Hi, I'm Nafis (na-fees) Abrar. I'm a Senior Tech Lead in Core ML at Meta, working on Ranking and Foundational AI. I also founded Edutechs, a classroom management platform, where I serve as CTO. I majored in Computer Science from the University of British Columbia.
Timeline
Leading ML efforts in ranking and foundational AI systems at Meta's Core ML organization.
Founded Edutechs and led the engineering team, designing end-to-end roadmaps for batch and real-time ML systems and building distributed microservices for 30,000+ paid users. Built the organization's end-to-end ML infrastructure (data engineering, development, inference, monitoring) with CI/CD, reducing time to production by 2x and cutting costs by ~47%. Trained and deployed a retrieval-augmented system using a novel retriever–ranker–summarizer pipeline that reduced hallucinated responses by 63% compared to GPT-4 and improved search relevance by 55%. Optimized model inference throughput and reduced p99 latency by ~3x using efficient attention, ONNX, and quantization. Drove ~18% weekly user growth in the first year through customer segmentation (k-means++, UMAP, XGBoost). Raised multiple funding rounds from angel investors and VCs, recognized in HolonIQ's South Asia EdTech 100 (2022 & 2023), and selected for Accelerating Asia (top 10 from 600+ startups).
Led research on LLMs for long-text classification under Dr. Kevin Leyton-Brown. Implemented distributed parallel training pipelines for LLaMA-2 (70B), Vicuna, and DeBERTa-v2. Experimented with gradual unfreezing, in-context learning (CoT, ToT, Self-Consistency), and QLoRA fine-tuning — achieving a 30.6% improvement over baseline. Instruction-tuned Llama models with Bayesian hyperparameter search for an additional ~15% gain.
Co-authored BLOOM: A 176B-Parameter Open-Access Multilingual Language Model, trained on 46 languages and 13 programming languages by a collaboration of 1,000+ researchers worldwide.

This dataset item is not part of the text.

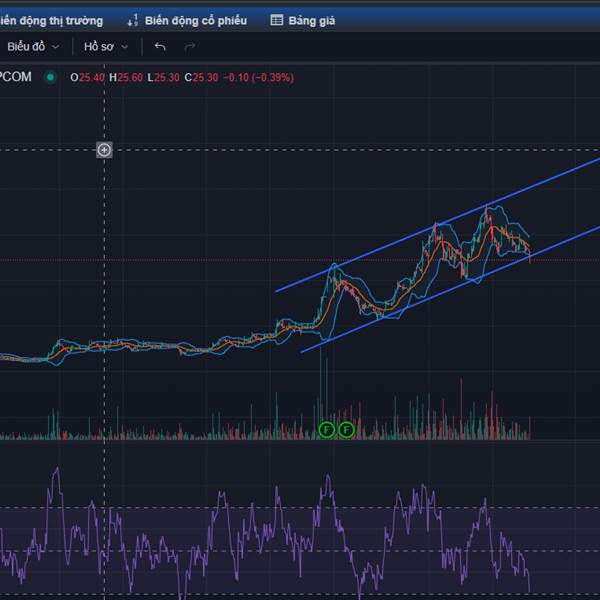Click the right green F event marker
This screenshot has width=600, height=600.
pyautogui.click(x=347, y=430)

Contributed to a team of 7 data scientists owning model pipelines for the bank's fraud detection system. Created ETL pipelines from multiple data sources using large-scale data processing and pipeline orchestration, and added ~100 features for a cheque fraud XGBoost model using Spark. Designed and led an end-to-end NLP system for monitoring customer consent, delivering the project ahead of schedule. Built 2 fraud detection training pipelines using XGBoost, Docker, and GCP.
Worked in Dr. Sohrab Shah's computational oncology lab, co-authoring papers on scalable single-cell genome sequencing of 40,000 cells and clonal decomposition and DNA replication states via scaled single-cell genome sequencing.
Majored in Computer Science at UBC.
Outside of work, I've been playing guitar since I was ten and love reading about philosophy.